El final
Ayer he visto por primera vez llover sobre la playa. Las mañanas son frías; el sol es suave y amarillo. La oscuridad llega temprano. Las estrellas del cielo van perdiendo sus nombres.
En la calle he oído decir que se están marchando los pájaros.
Las mareas han derribado un lienzo de la muralla del puerto. La ciudad está triste, notoriamente callada. Apenas se ven por la calle marinos forasteros. Al caer la noche no se encienden los faroles de los restaurantes ni las guirnaldas de luces bajo los emparrados. Hay una sensación indefinida de nostalgia y pérdida, como si una promesa antigua ya hubiese sido.
La casa —donde había una mujer— está vacía. En el suelo del dormitorio siguen sus sandalias de playa.
El jardín parece enfermo; algunas hojas están cogiendo un color de oro o de tierra.
En fin, el mundo es otro. Algunos abandonan la ciudad con sus enseres y sus hijos, siguiendo a los pájaros. Cada día parte un tren nocturno, que va repleto.
Con la bajamar, un monstruo marino ha varado en la dársena; el olor de su carne blanquizca se difunde por al aire hasta los arrabales.

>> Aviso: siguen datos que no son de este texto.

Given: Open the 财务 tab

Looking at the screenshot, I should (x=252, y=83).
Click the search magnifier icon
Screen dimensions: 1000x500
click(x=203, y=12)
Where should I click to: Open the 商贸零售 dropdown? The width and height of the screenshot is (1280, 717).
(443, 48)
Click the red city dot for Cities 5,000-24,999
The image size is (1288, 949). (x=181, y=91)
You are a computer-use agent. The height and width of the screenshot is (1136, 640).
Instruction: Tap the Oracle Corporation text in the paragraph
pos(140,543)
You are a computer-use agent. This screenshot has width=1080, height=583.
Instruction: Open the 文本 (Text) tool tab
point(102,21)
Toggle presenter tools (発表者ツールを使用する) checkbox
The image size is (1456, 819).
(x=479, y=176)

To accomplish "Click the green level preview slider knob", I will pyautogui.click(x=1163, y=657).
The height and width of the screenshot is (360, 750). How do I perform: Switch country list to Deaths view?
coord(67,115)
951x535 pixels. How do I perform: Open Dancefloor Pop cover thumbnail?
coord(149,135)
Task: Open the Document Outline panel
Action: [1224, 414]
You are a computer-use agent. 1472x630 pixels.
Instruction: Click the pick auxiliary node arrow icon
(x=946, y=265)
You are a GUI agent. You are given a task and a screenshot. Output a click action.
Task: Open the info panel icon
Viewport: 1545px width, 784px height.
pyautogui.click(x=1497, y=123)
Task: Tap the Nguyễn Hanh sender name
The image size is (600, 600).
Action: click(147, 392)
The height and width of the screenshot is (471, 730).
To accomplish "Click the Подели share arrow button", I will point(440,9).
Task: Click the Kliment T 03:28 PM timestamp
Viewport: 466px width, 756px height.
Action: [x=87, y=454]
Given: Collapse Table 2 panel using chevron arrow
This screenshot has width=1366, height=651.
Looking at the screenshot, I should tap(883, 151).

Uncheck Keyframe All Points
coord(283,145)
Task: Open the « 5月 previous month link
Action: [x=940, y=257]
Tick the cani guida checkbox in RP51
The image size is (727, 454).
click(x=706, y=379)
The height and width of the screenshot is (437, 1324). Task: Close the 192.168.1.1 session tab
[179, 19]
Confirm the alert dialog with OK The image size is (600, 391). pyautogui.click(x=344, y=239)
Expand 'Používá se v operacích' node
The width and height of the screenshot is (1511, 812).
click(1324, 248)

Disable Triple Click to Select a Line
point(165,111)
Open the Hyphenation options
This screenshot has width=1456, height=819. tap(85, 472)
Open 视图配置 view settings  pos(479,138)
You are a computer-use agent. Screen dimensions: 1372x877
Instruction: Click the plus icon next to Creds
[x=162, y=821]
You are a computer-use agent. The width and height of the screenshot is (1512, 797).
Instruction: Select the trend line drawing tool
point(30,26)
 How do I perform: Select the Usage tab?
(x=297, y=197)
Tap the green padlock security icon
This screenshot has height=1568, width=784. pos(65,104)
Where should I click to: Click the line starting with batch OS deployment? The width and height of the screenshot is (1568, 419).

En el mercado había esta mañana un predicador vestido con un ropón de estameña. Hablaba a voces, subido a unas cajas de madera. Decía que esto pasará. Juraba que habrá más frío, que vendrán días oscuros y morirán todas las hojas; pero que un día todo lo volveremos a ver como era antes.
Quisiera creerlo; en verdad quisiera creerlo.